Long noncoding RNA EGOT negatively affects the antiviral response and favors HCV replication

The role of long noncoding RNAs (lncRNAs) in viral infection is poorly studied. We have identified hepatitis C virus (HCV)‐ S timulated lnc R NAs (CSRs) by transcriptome analysis. Interestingly, two of these CSRs (PVT1 and UCA1) play relevant roles in tumorigenesis, providing a novel link between HCV infection and development of liver tumors. Expression of some CSRs seems induced directly by HCV, while others are upregulated by the antiviral response against the virus. In fact, activation of pathogen sensors induces the expression of CSR32/EGOT. RIG‐I and the RNA‐activated kinase PKR sense HCV RNA, activate NF‐κB and upregulate EGOT. EGOT is increased in the liver of patients infected with HCV and after infection with influenza or Semliki Forest virus (SFV). Genome‐wide guilt‐by‐association studies predict that EGOT may function as a negative regulator of the antiviral pathway.

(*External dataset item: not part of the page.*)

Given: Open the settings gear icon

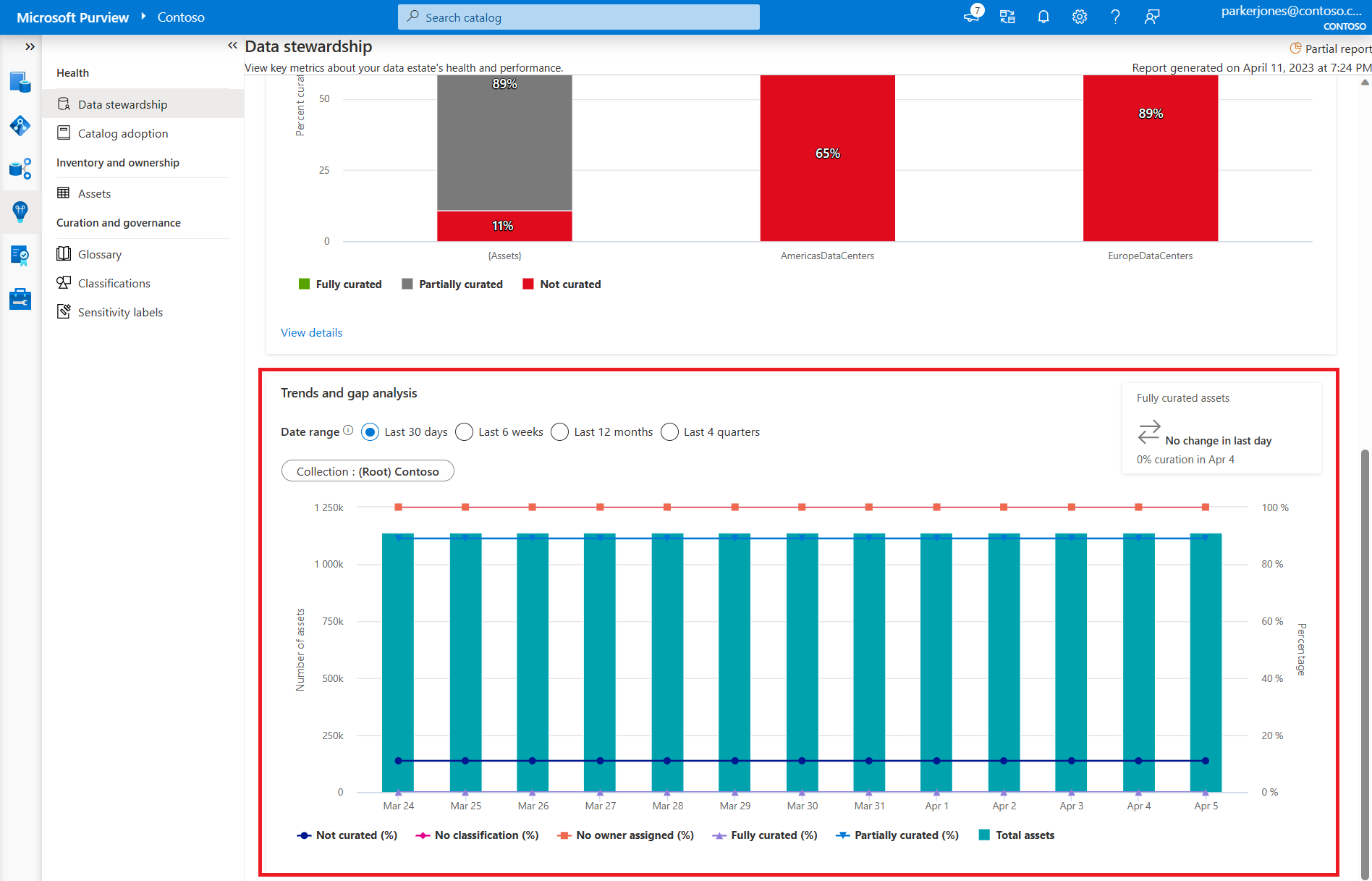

Accordingly, EGOT depletion increases the expression of several interferon‐stimulated genes and leads to decreased replication of HCV and SFV. Our results suggest that EGOT is a lncRNA induced after infection that increases viral replication by antagonizing the antiviral response. Synopsis This study shows that the expression of several cellular lncRNAs is induced in HCV‐infected cells, either directly triggered by the viral infection or activated by the antiviral response. One of these is EGOT, which blocks the interferon response and favors viral replication. HCV infection directly induces lncRNAs that partly play relevant roles in cell proliferation, providing a novel link between HCV infection and hepatocarcinogenesis. Also the cellular antiviral response to HCV or other RNA viruses activates the expression of the lncRNAs (such as EGOT). EGOT is induced by NF‐κB after PKR or RIG‐I activation and functions as a negative regulator of the type I IFN response. Increased EGOT expression in infected cells favors viral replication. Graphical Abstract This study shows that the expression of several cellular lncRNAs is induced in HCV‐infected cells, either directly triggered by the viral infection or activated by the antiviral response. One of these is EGOT, which blocks the interferon response and favors viral replication.